• TASK REQUIREMENTS: Retype, without any changes, the lines from the one containing "Where should I click to: Click the Sep" through the one containing "pyautogui.click(x=96, y=41)", both included.
--- DATA FOR THIS TASK ---
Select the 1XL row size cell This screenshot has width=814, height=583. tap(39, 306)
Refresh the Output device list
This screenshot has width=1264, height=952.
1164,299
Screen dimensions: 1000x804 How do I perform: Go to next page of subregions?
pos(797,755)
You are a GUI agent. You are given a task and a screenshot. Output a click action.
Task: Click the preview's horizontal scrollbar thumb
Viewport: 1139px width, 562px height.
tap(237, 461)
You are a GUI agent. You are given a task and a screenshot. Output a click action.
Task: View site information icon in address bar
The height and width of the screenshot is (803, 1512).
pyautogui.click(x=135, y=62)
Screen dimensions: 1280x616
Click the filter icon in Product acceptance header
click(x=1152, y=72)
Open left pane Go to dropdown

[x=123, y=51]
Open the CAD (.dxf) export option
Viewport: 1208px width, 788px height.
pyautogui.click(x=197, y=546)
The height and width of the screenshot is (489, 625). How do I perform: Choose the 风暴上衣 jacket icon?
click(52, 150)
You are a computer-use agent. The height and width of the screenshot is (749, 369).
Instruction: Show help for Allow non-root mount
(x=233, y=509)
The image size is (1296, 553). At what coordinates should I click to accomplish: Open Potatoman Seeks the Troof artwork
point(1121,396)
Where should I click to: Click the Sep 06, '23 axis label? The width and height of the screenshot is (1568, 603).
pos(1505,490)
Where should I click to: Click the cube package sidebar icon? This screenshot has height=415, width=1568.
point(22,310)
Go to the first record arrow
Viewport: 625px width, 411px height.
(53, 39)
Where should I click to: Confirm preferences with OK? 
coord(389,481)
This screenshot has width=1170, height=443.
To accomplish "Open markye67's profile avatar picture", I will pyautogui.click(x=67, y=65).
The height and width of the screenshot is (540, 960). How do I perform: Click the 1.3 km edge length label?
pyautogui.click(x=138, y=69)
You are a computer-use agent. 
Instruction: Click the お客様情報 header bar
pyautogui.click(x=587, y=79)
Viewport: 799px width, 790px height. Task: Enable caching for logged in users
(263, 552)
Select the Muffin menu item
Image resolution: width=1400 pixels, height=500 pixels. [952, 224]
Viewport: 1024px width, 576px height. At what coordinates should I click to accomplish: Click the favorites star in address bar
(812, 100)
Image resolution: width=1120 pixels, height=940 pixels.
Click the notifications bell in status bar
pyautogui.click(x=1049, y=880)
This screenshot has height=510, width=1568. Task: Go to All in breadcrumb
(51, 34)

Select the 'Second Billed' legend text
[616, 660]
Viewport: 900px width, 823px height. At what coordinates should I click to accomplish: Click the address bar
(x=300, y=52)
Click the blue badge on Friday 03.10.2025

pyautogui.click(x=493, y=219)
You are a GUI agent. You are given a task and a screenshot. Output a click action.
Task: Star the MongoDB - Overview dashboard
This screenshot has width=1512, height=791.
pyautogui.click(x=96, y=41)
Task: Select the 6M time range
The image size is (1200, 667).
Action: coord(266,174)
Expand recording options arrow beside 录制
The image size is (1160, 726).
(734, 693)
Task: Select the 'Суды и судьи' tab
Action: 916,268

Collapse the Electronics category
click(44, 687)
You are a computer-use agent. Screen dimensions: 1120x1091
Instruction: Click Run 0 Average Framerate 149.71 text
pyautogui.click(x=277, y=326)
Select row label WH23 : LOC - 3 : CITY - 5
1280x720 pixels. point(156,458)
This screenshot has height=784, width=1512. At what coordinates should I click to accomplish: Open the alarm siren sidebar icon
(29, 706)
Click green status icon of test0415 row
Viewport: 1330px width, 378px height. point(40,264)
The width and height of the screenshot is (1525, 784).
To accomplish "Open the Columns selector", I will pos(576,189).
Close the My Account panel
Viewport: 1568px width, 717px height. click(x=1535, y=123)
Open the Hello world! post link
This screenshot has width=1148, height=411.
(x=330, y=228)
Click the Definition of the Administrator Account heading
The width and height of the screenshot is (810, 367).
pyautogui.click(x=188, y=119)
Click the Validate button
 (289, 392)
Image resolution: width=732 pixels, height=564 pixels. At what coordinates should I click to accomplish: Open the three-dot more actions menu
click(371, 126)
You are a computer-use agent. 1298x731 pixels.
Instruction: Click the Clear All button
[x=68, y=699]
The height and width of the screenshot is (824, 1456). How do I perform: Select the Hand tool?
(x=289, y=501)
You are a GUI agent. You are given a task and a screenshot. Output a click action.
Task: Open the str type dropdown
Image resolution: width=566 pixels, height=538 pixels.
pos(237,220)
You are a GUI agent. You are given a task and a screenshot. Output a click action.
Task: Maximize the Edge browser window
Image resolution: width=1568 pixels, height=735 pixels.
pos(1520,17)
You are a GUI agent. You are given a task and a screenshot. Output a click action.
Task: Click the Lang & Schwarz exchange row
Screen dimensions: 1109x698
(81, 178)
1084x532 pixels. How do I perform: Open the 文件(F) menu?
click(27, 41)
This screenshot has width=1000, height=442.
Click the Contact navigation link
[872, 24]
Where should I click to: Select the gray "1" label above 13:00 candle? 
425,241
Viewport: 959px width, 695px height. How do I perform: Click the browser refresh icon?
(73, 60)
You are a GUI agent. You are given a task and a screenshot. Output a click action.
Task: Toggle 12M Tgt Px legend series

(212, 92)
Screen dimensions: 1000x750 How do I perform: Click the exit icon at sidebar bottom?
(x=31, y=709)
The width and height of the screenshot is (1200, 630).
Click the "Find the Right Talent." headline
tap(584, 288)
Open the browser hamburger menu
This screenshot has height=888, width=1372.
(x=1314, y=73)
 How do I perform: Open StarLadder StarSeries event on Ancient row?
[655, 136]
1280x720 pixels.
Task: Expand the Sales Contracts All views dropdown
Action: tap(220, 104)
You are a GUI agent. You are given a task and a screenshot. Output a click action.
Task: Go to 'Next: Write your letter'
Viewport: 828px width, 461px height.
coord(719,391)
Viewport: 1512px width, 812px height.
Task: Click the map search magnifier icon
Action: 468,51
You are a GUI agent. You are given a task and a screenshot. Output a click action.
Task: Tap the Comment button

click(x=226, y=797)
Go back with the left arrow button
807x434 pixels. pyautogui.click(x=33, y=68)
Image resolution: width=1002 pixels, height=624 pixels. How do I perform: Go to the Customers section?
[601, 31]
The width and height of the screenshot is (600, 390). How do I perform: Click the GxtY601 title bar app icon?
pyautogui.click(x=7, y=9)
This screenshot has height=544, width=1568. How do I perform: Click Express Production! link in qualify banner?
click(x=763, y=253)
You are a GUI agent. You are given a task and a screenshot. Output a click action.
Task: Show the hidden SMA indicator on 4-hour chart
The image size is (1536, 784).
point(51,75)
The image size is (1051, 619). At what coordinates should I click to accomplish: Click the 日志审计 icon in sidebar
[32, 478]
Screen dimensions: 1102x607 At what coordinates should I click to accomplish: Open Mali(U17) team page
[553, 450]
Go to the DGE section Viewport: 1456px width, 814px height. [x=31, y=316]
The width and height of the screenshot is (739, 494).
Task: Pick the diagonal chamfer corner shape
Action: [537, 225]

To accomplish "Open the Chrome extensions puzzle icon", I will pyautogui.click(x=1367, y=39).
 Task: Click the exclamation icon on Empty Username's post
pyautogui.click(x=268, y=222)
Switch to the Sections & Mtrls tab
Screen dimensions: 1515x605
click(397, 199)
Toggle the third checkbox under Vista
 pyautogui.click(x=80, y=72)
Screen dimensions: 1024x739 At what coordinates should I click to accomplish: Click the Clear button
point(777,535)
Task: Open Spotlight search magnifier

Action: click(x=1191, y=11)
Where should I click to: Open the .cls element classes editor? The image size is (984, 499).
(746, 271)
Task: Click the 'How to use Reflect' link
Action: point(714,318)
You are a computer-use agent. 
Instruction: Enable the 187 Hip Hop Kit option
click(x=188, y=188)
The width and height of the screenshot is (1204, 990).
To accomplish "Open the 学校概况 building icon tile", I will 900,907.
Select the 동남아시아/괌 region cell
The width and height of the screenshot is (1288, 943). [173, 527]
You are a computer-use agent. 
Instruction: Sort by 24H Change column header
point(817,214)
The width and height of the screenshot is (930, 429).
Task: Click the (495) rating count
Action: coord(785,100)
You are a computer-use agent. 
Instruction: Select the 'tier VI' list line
---
• RIGHT ANSWER:
Where should I click to: Click the Sep 06, '23 axis label? The width and height of the screenshot is (1568, 603).
pos(1505,490)
Where should I click to: Click the cube package sidebar icon? This screenshot has height=415, width=1568.
point(22,310)
Go to the first record arrow
Viewport: 625px width, 411px height.
(53, 39)
Where should I click to: Confirm preferences with OK? 
coord(389,481)
This screenshot has width=1170, height=443.
To accomplish "Open markye67's profile avatar picture", I will pyautogui.click(x=67, y=65).
The height and width of the screenshot is (540, 960). How do I perform: Click the 1.3 km edge length label?
pyautogui.click(x=138, y=69)
You are a computer-use agent. 
Instruction: Click the お客様情報 header bar
pyautogui.click(x=587, y=79)
Viewport: 799px width, 790px height. Task: Enable caching for logged in users
(263, 552)
Select the Muffin menu item
Image resolution: width=1400 pixels, height=500 pixels. [952, 224]
Viewport: 1024px width, 576px height. At what coordinates should I click to accomplish: Click the favorites star in address bar
(812, 100)
Image resolution: width=1120 pixels, height=940 pixels.
Click the notifications bell in status bar
pyautogui.click(x=1049, y=880)
This screenshot has height=510, width=1568. Task: Go to All in breadcrumb
(51, 34)

Select the 'Second Billed' legend text
[616, 660]
Viewport: 900px width, 823px height. At what coordinates should I click to accomplish: Click the address bar
(x=300, y=52)
Click the blue badge on Friday 03.10.2025

pyautogui.click(x=493, y=219)
You are a GUI agent. You are given a task and a screenshot. Output a click action.
Task: Star the MongoDB - Overview dashboard
This screenshot has width=1512, height=791.
pyautogui.click(x=96, y=41)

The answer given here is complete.